▶ The problem
Copy the lines of the records verbatim, starting with the line that contains "The width and" and ending with the line that contains "at that location.", inclusive, and omit the pictures from your answer.

▶ The data
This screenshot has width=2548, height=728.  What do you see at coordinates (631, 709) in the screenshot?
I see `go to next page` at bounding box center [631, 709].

* * *

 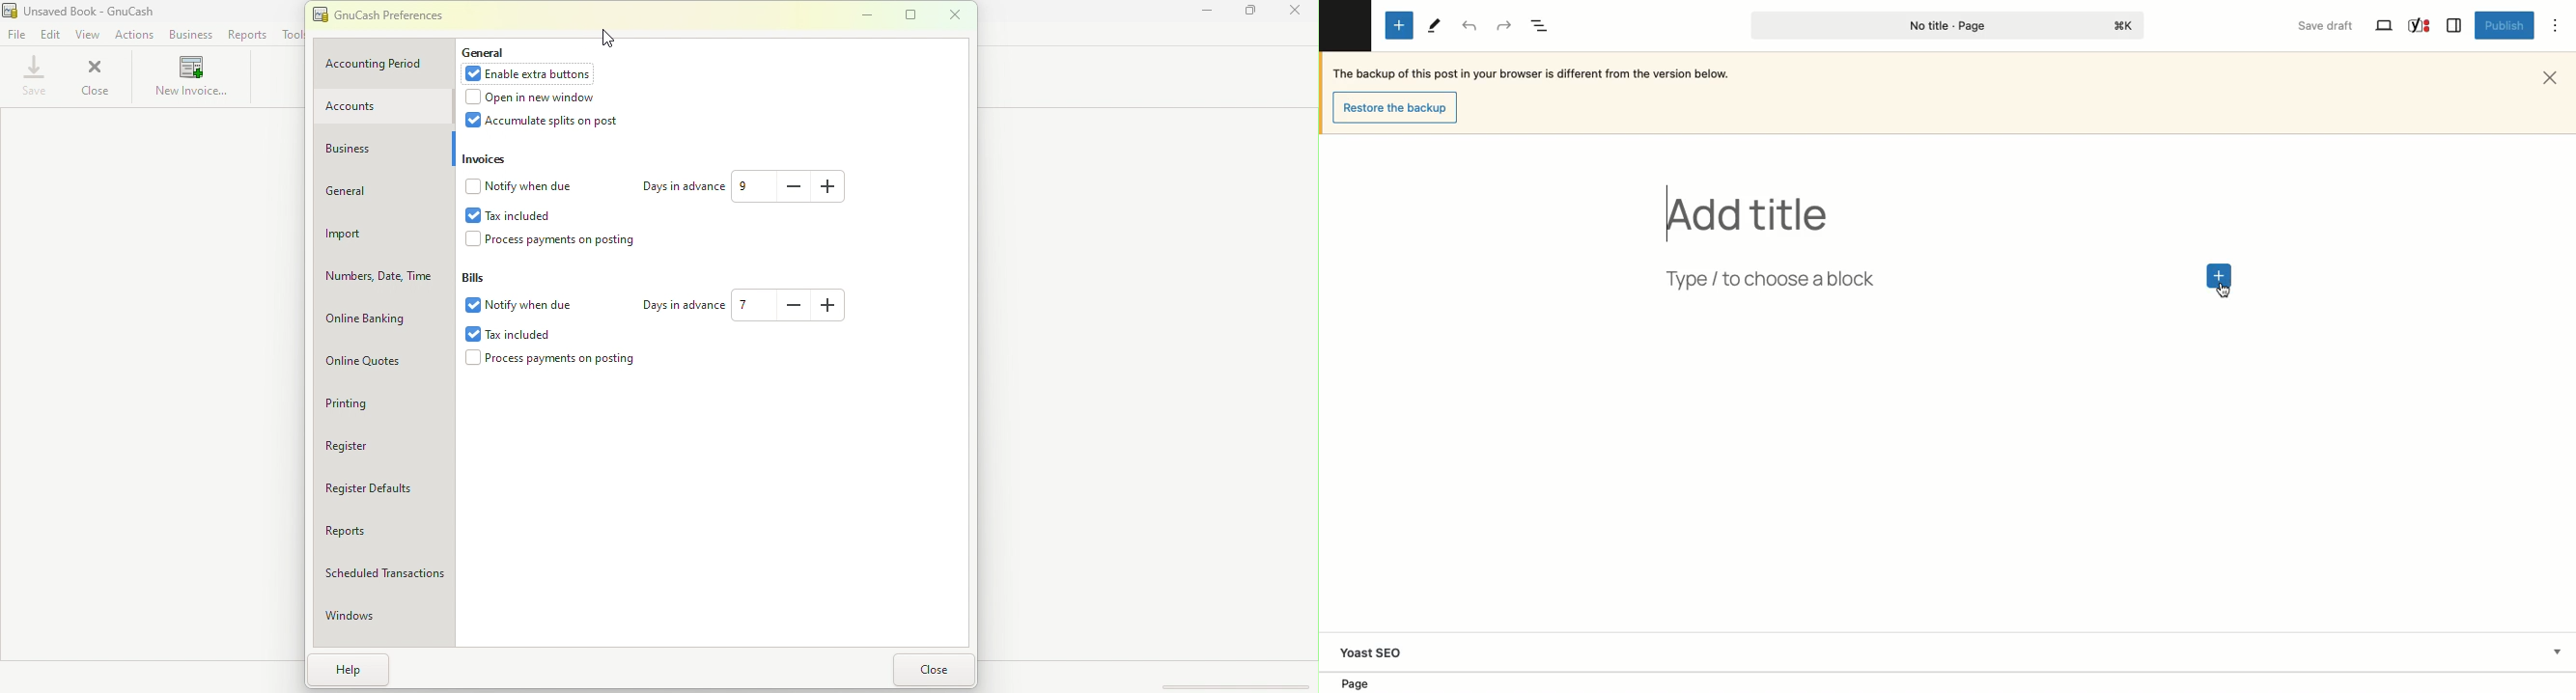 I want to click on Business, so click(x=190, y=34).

--

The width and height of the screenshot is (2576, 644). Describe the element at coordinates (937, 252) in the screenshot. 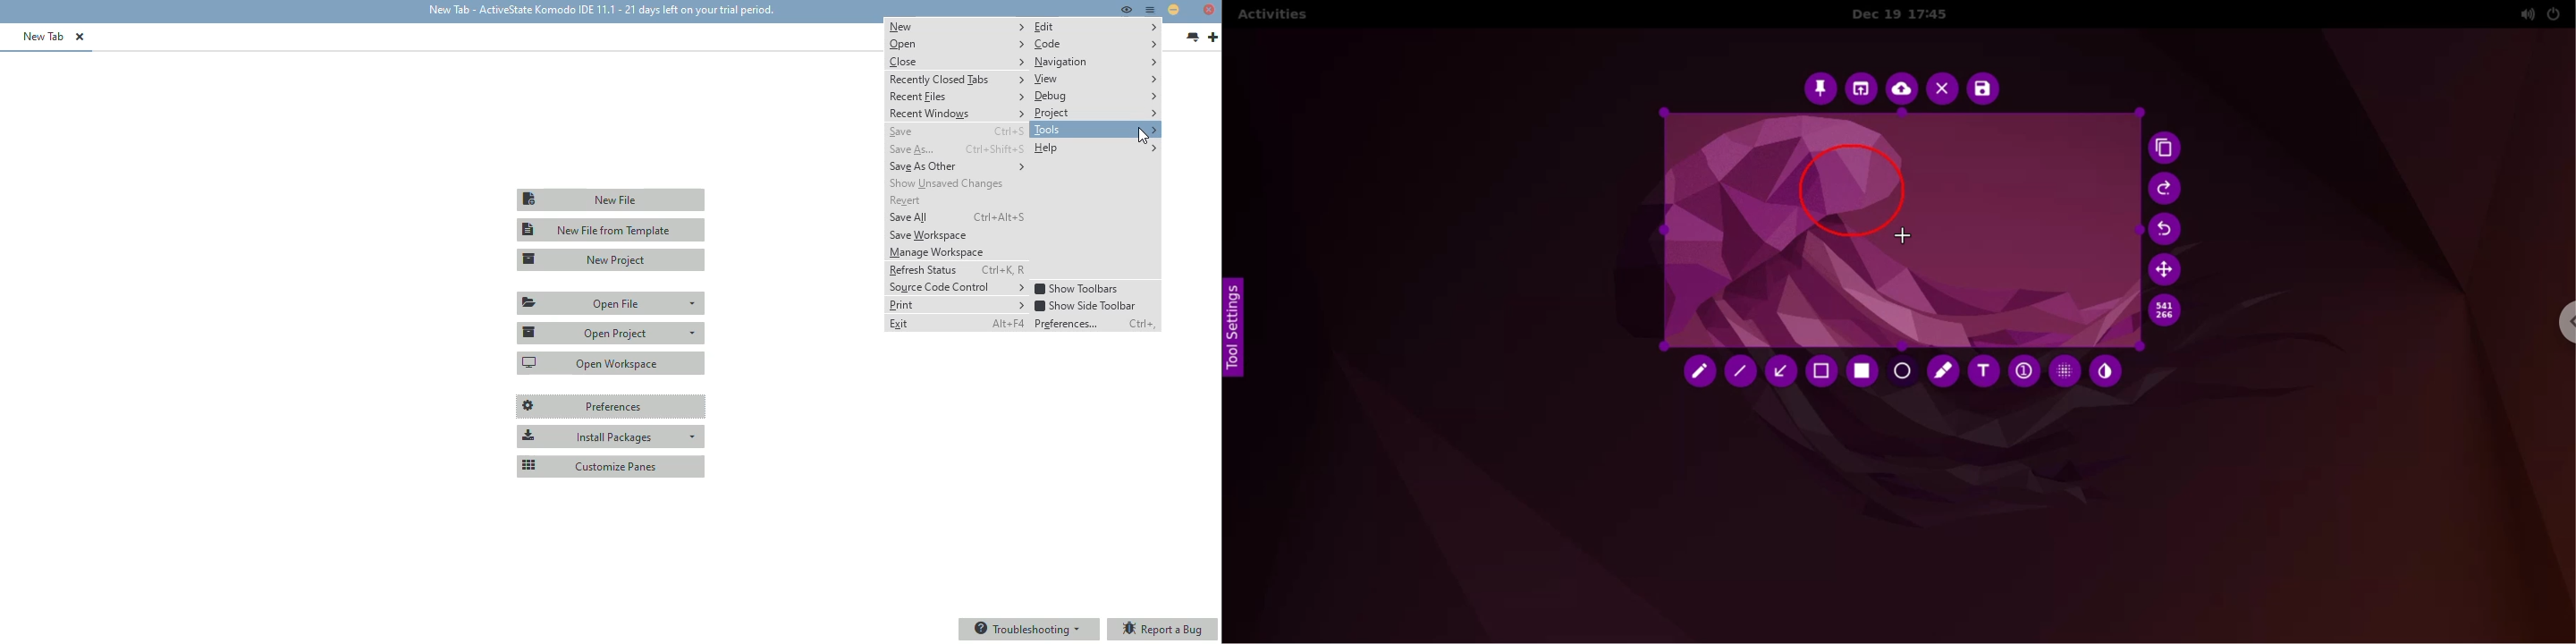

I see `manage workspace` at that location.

▶ Answer to this exercise
The width and height of the screenshot is (2576, 644). Describe the element at coordinates (937, 252) in the screenshot. 

I see `manage workspace` at that location.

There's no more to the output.